GLDF | Revue : Points de Vue Initiatiques | 3T/1974 |
Propos sur la fraternité On définit toujours
un être, une chose, une action, un sentiment en faisant référence à un autre
être, à une autre chose, une autre action, ou un autre sentiment. Et l'on procède
alors : soit par analogie, soit par opposition. • AMITIE, • CHARITE, • SOLIDARITE, • FRATERNITE. L'AMITIE Quand on parle de l'amitié,
on se souvient vite des très belles pages que MONTAIGNE a écrites, inspirées
par l'amitié profonde qui le liait à Etienne de la BOETIE. Cette • amitié »

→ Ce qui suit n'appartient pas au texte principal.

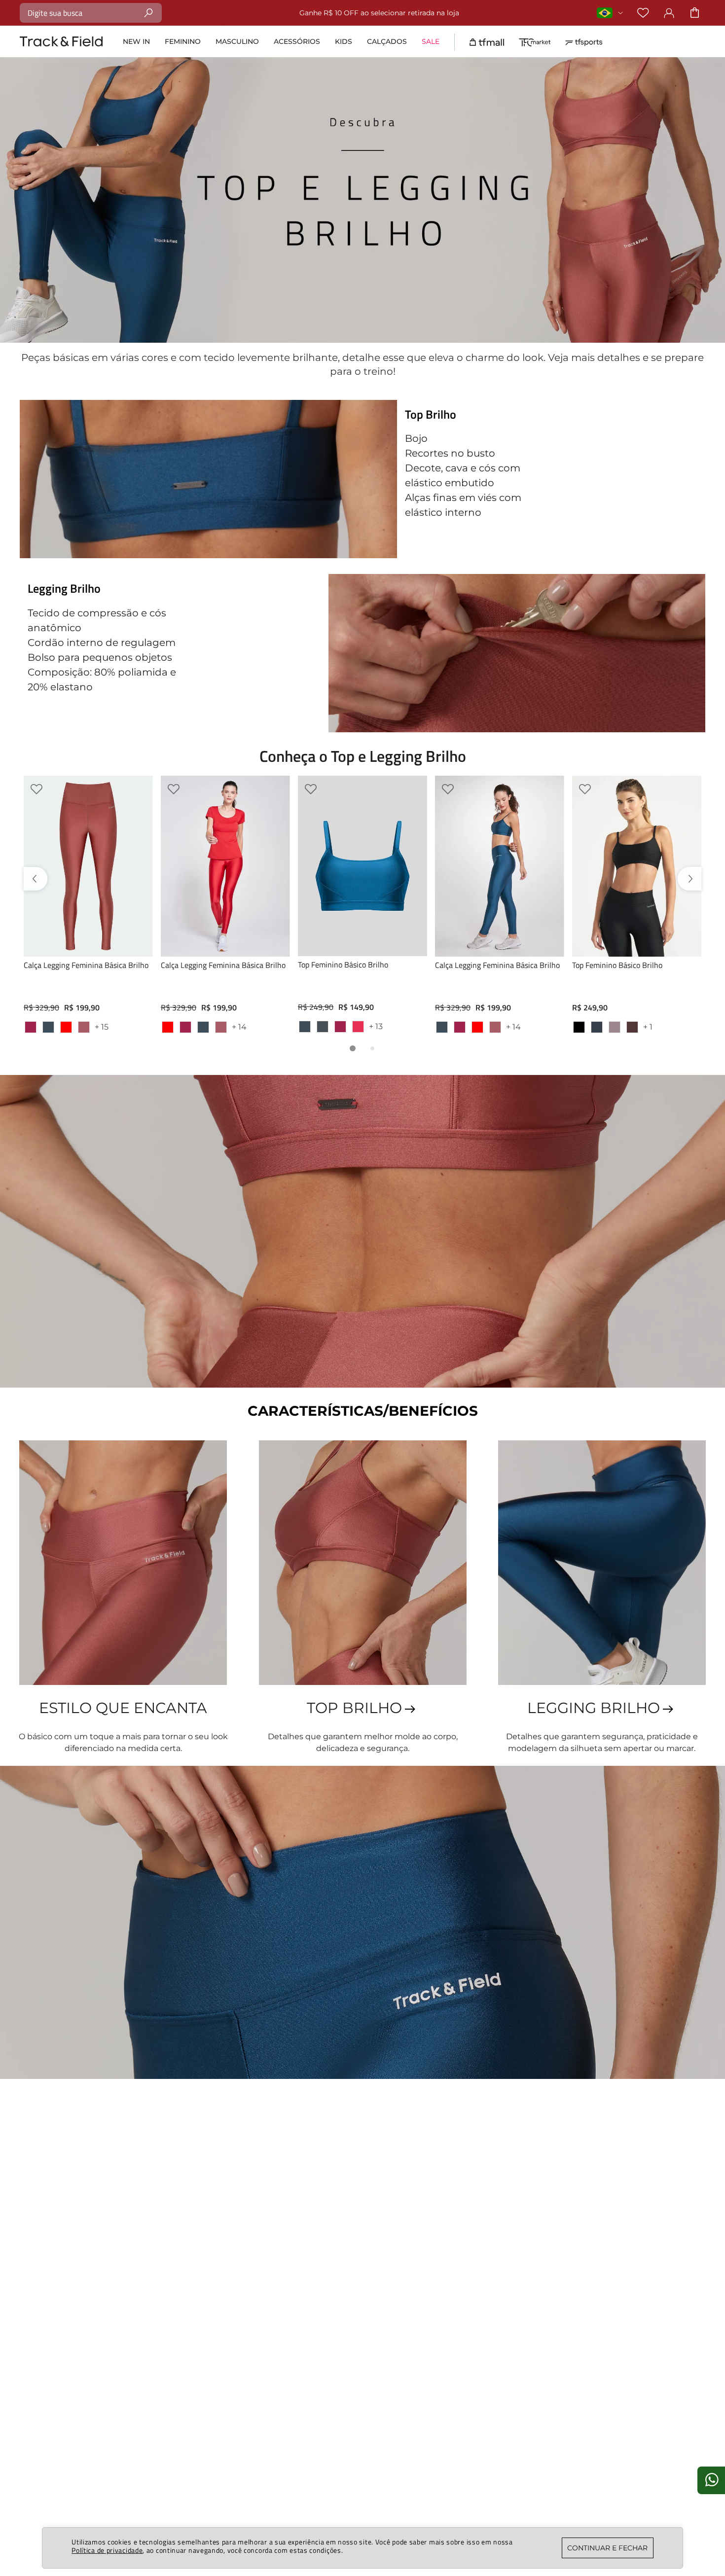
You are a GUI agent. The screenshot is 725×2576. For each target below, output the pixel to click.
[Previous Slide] (37, 878)
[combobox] (91, 13)
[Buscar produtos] (149, 12)
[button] (353, 1048)
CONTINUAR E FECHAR (607, 2547)
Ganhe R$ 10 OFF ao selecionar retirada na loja (292, 12)
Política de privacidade (107, 2550)
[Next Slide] (687, 878)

était plus proche de ce qu'est — ou ce que doit être — la FRATERNITE des
Francs-Maçons que des amitiés communes d'aujourd'hui. L'amitié, de nos
jours, est plus en surface et plus fortuite. L'occasion l'a créée, l'intérêt
peut-être ; le temps peut l'estomper ou la faire disparaître... Elle est
pratique, légère, mondaine souvent, sincère et solide parfois... Tous comptes
faits, elle s'engage à peine et le coeur se donne encore moins. L'amitié peut être
déçue, c'est-à-dire, si elle a l'espoir d'être payée en retour. Et là,
vraiment, que de déceptions Ne faisons surtout
pas un tableau pessimiste de l'amitié — c'est quand même une chose bien douce
—, insistons seulement sur sa fragilité, son instabilité... et l'amertume
qu'il arrive qu'elle laisse... LA CHARITE La charité est une
notion infiniment attachante... qui peut toutefois devenir assez vite odieuse
en fonction de certaines motivations. Attachante, la
Charité l'est à coup sûr quand elle est un simple et merveilleux don de soi :
quand, spontanément, elle atteste sa Foi, en un Dieu ou dans les Hommes. Oui, la Charité est
attachante quand, au milieu des barbelés de la vie moderne, l'Homme renonce à
son égoïsme et fait une large trouée afin d'être bon toujours, en dépit de tout
: d'être secourable avec ceux qui en ont besoin, tous ceux qui en ont besoin. C'est cette
filiation morale — d'ailleurs souvent d'origine chrétienne — à la notion du
Devoir qui distingue cette charité — pourtant ô combien attachante — de la
Fraternité. Nous avons dit
aussi : parfois odieuse en fonction de certaines motivations. Il existe une sorte
de Charité qui n'est pas un acte obligatoirement pur, un acte ne relevant pas
de ces « raisons du cœur « dont parle PASCAL et la bienveillance envers son
prochain n'est pas toujours altruiste. On cherche parfois son semblable... mais
surtout pour y trouver sa propre récompense ! L'odieux réside
alors dans une sorte de comptabilité des actes généreux. Nous avons indiqué
tout à l'heure l'extraordinaire acte de Foi que pouvait être la Charité :
souvenons-nous à présent de ce salubre bouleversement dans la Chrétienté causé
par la Réforme qui mettait justement au pilori cette comptabilité avec Dieu des
actes généreux. — « J'ai fait ça, alors, Seigneur, tu me dois ça. C'est là que cette
prétendue Charité, celle qui vise un salaire, devient vite odieuse. De même, encore,
lorsqu'elle s'adresse à ceux-ci et jamais à ceux-là, opère en de telles
circonstances et pas en telles autres, avec une limite plus ou moins serrée.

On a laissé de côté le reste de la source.